We recently switched our client database implementation from Mckoi to Derby due to some performance issues we’d run into. All was going well, performance was up significantly and everyone was happy, that was until Friday when one of the developers noted that performance had dropped a little then promptly went on holidays :).
It wasn’t until today that I got around to integrating the new database into the client application. Once I did I pulled some customer information from the server onto the client and waited, and waited, and waited, then the sinking feeling came. First I checked to see if I’d done something lame, like turned off the turbo switch (anyone else remember when PCs had turbo switches?), nope, everything pretty much checked out. Bum.
So out comes the trusty profiler, Yourkit, odd name, great profiler. Quick run through with yourkit collecting profiling information and it was apparent that we were compiling statements far more often than we should have been. The code seemed to be doing the correct thing. We use prepared statements almost everywhere, still the database log and yourkit where showing that each time the statement was used it was being recompiled.

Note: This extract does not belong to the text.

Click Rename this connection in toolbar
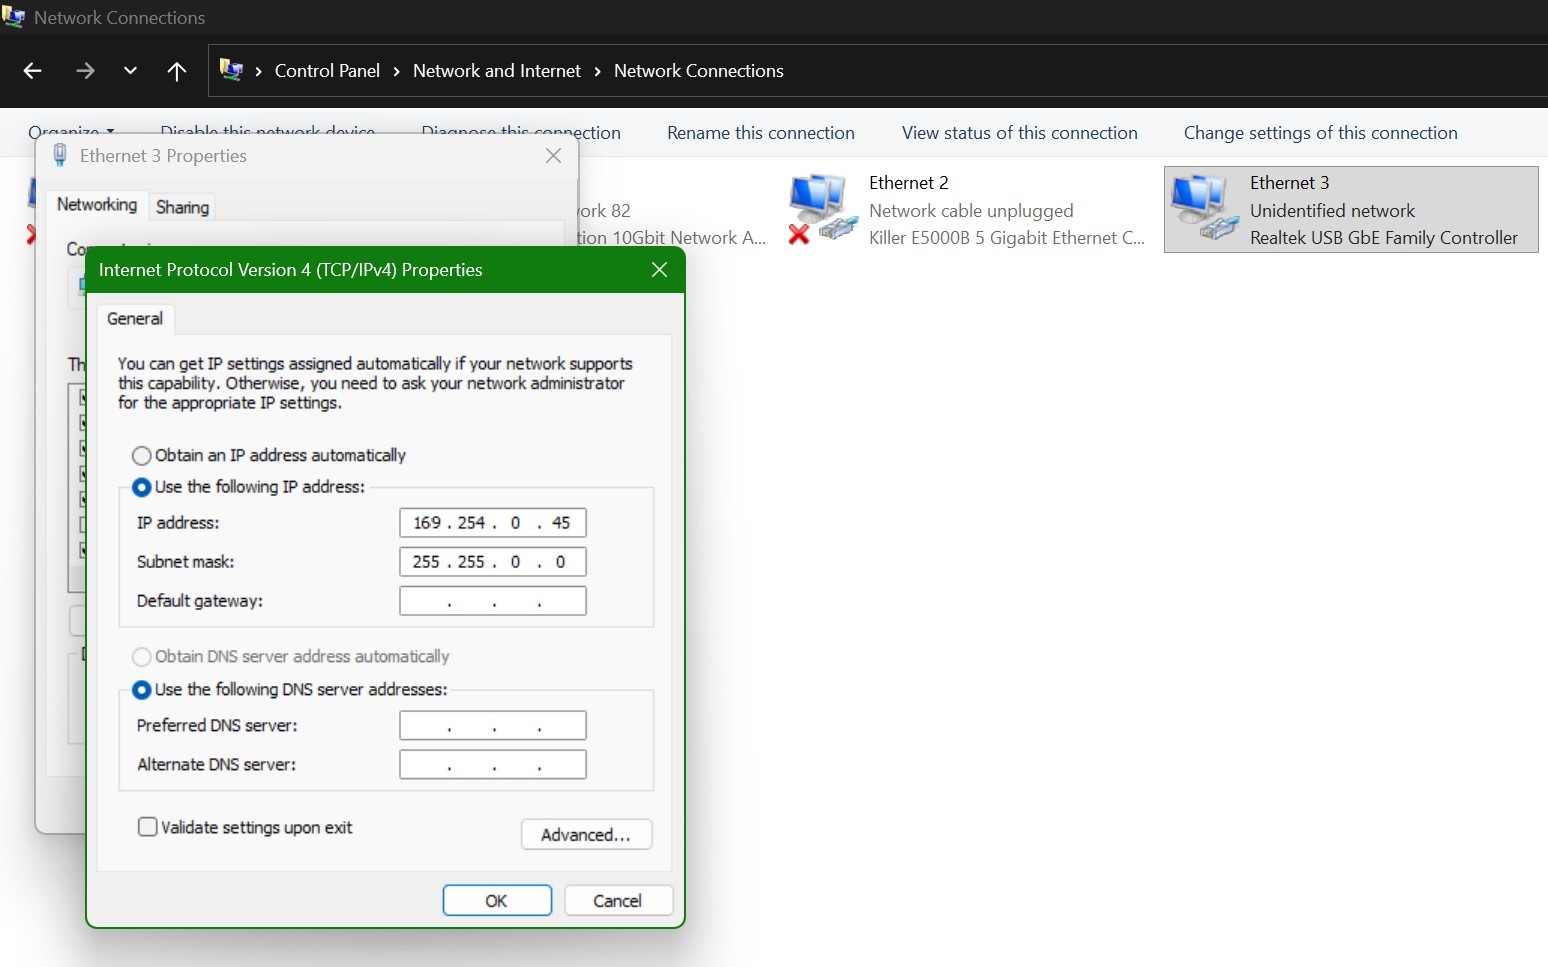This screenshot has height=967, width=1548. [760, 133]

Okay time to attach the Derby source and set a couple of breakpoints to get a better idea about what was going on. Nope the Derby source is compiled without debug symbols. That’s okay, it’s open source, I can recompile it myself. Now I’m only going to say one thing about the whole sordid process. Any ant build that has a property named sane that must be set to false to get the build to work has some very serious issues.
Now, finally, after the shock and horror of building Derby, I begin to trace execution. There are some prepared statements, there they are getting cached, all good. Let the application run and enter the area running slowly, what, the cache is empty, huh? I saw statements in there just a moment ago. Trace, click follow, ooohhh. It seems that one of the last little optimisations / sanity checks added by my holidaying colleague before departing, was to drop a constraint before running a series of operations. It was then added back (the database is accessed by a single user on a single thread) once everything was done. Unbeknown to him once you make a DDL manipulation call in a Derby transaction no statements will be cached and every call recalculates the plan. Eeeks, a minor modification to drop and restore the constraints in separate transactions did no end of good.
Derby’s documentation could have been a little clearer. It states that the following must be true for the prepared statement to be cached:
- The text must match exactly
- The current schema must match
- The Unicode flag that the statement was compiled under must match the current connection’s flag
Obviously we were violating the second point. It didn’t occur to me because the manipulation is done once at the start of the operation and the schema is the same for all calls after that. There is no mention of the fact that no statements will be cached until the transaction manipulating the schema commits. At least with the source available I was able to trace through and locate the cause.